Exercise requirements -
A) From the color tagging discussion, list every file name, directory path, and attribute name it mentions.
B) Retype everything in the color tagging discussion from "Is there any" down to "not be difficult.".

Source excerpt -

────────────────────────────────────────

The idea was to set out a basic but sane specification that could possibly become standardized in the future. Think of it as an unofficial proposal for a future standard. So if other file managers (or any other program) want to add colour tags later they would have the possibly of doing it in an interoperable way. Meanwhile elementary's Files would then have a way of handling colours we don't know about, say, turquoise, that some other DE set, where they have an equivalent colour in their palette and we (for this example) don't.
It may be a good idea for elementary to eventually have some sort of separate palette database (even if it's just a JSON in some directory like /usr/share/theme-palettes/ called elementary.json) so that the colours could possibly be updated easily and shared between elementary apps (and other apps as well, for example AppCenter-aimed apps).
Is there any evidence of a demand for such a standard? If not, we could be inventing a solution to a problem that does not exist. It may be better to just reproduce our current capabilities as simply as possible but in a way that allows additional sophistications later. As further extended attributes can always be defined for raw colors if required that should not be difficult.
I guess that's a reasonable thing to do then, just fill tag.color.name with a basic colour name (like red) in the xattrs of colour tagged files and if other DEs show interest in supporting colour tagging in their applications in the future then it can be extended (with e.g. raw colors) for better interoperability. Am I understanding you correctly?
A possible drawback of using extended attributes for color tagging is that, if there is only one attribute, then the same color will be applied for all users. The existing plugin maintains a separate database for each user. Using an attribute saves a lot of code however. If we want to maintain separate colors per user then it would be possible to combine the color with the user id in the attribute name, I guess.
I'd like to second using basic color names instead of hex values. Something that I think we're going to want to do in the stylesheet is make sure that "red" in the light stylesheet is darker than "red" in the dark stylesheet to maintain good contrast. This also allows us to change those colors in the future
Mentioning @cassidyjames for an opinion on making sure colors are per-user by (for example) pre/appending the uid.

────────────────────────────────────────

Dataset section -
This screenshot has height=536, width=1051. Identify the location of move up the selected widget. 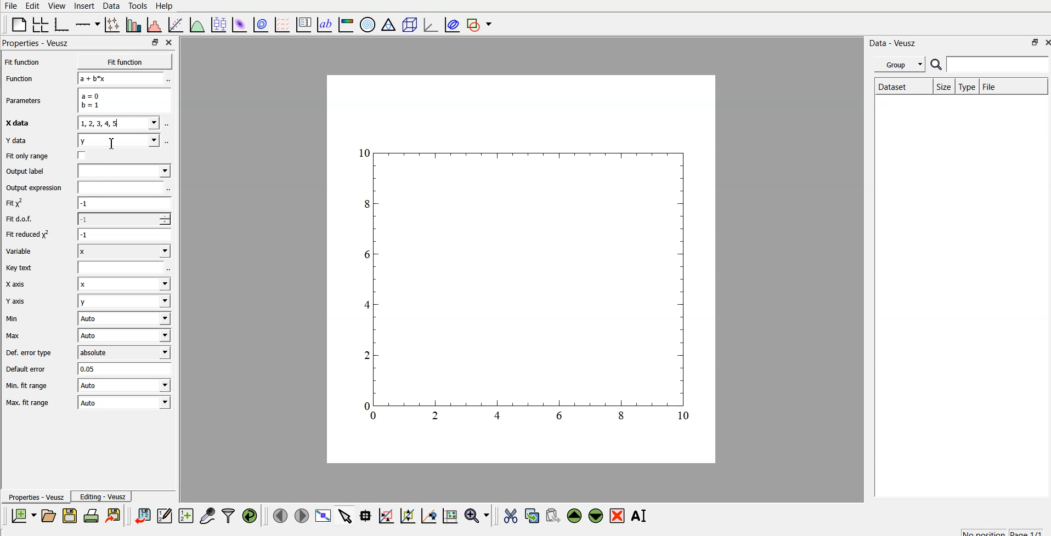
(574, 516).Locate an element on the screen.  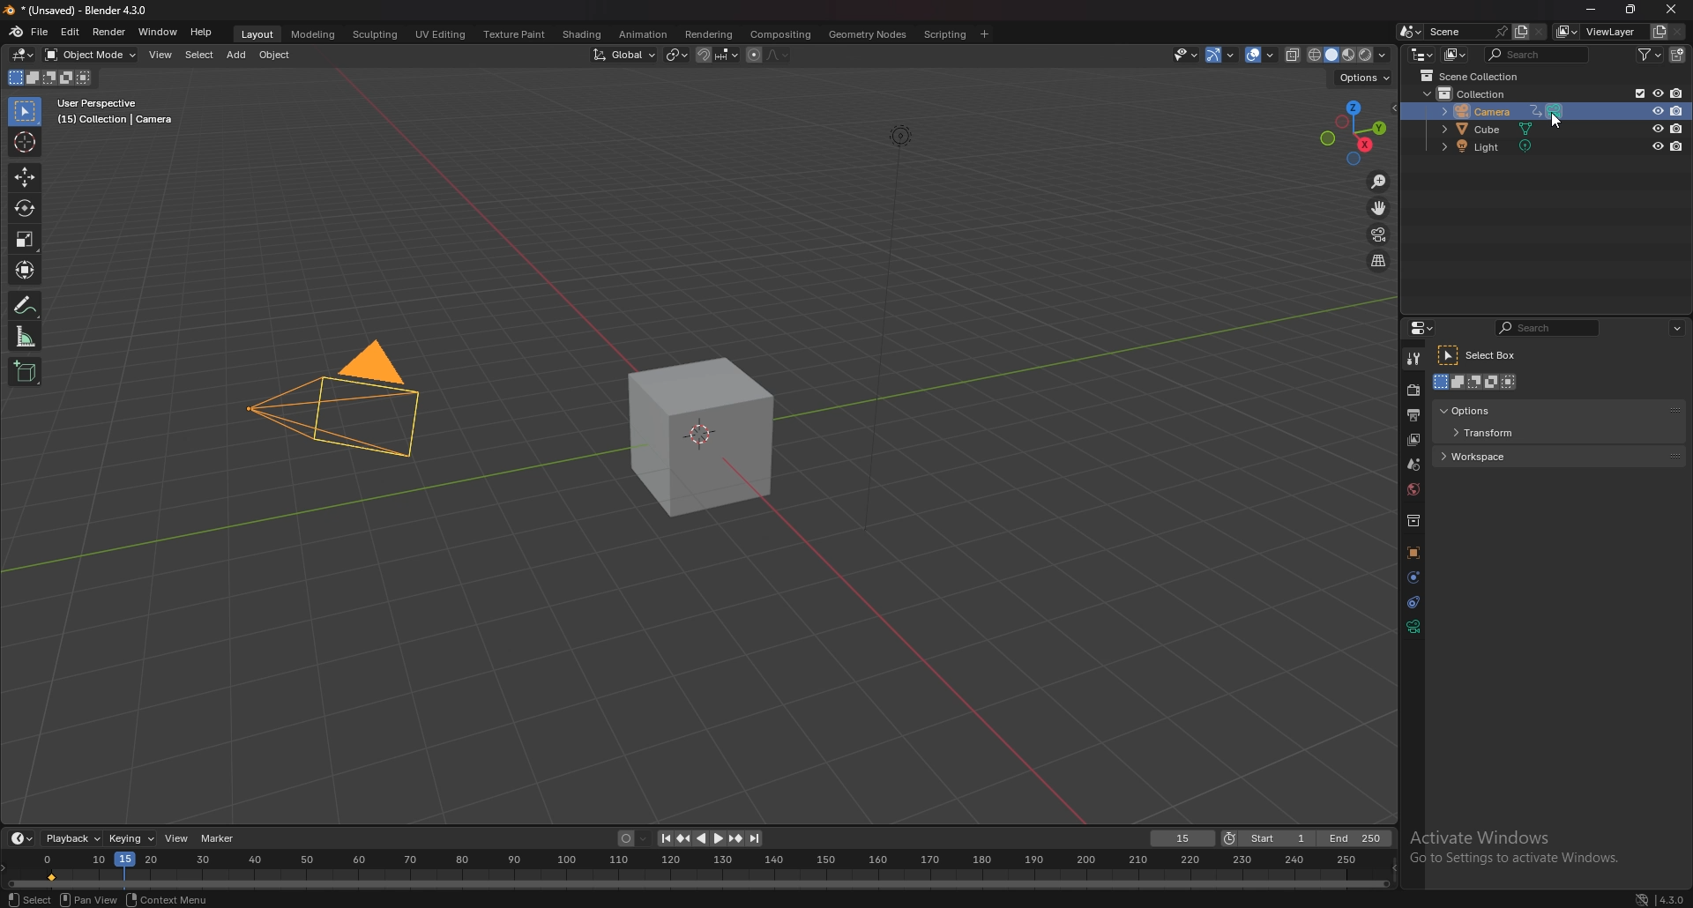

────────────────────────────────────────

Answers per task -
A)
- /usr/share/theme-palettes/
- elementary.json
- tag.color.name

B)
Is there any evidence of a demand for such a standard? If not, we could be inventing a solution to a problem that does not exist. It may be better to just reproduce our current capabilities as simply as possible but in a way that allows additional sophistications later. As further extended attributes can always be defined for raw colors if required that should not be difficult.